1D/2D indexes usage in a kernel

Hello,

Well I’m learning CUDA C by myself, and I’m taking as a reference the CUDA BY EXAMPLE book. Now I understand the part of the threadIdx and blockIdx, but what I can’t understand is when to use threadIdx.x, threadIdx.y (the same with blockIdx.x, blockIdx.y). It’s just that when they use the example of vector add they use only something like this

[indent][indent]c[threadIdx.x] = a[threadIdx.x] + b[threadIdx.x][/indent][/indent]

and sometimes they use

[indent][indent]x = threadIdx.x + blockIdx.x * blockDim.x[/indent][/indent]
[indent][indent]y = threadIdx.y + blockIdx.y * blockDim.y[/indent][/indent]

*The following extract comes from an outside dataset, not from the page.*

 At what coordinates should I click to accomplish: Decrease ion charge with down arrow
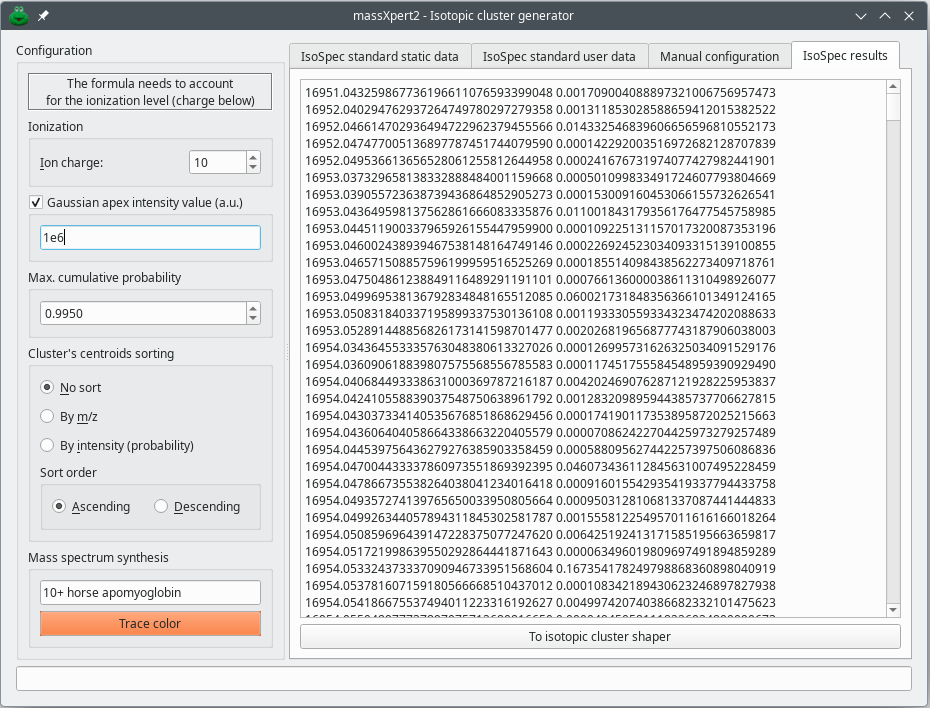pyautogui.click(x=252, y=167)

but what’s the difference or when should I use the first thing and when the second one. I understand that the second form is just to linearize but, why linearize X & Y.

Could you explain me this? As simple as you can. Thank you.

Having x and y is just for your convenience. Use whatever suits you best.

For very large grids it also pushes the maximum block number a bit, since this is limited to 65535 in each direction.

So I can use the indexes as I wish? I mean if I always treat my problems like a vector using just threadIdx.x, blockIdx.x it won’t have much impact on performance? Or it’s better to try to use 1D, 2D, 3D grids/blocks???

There is no impact on performance, so just go ahead with 1D grid and block.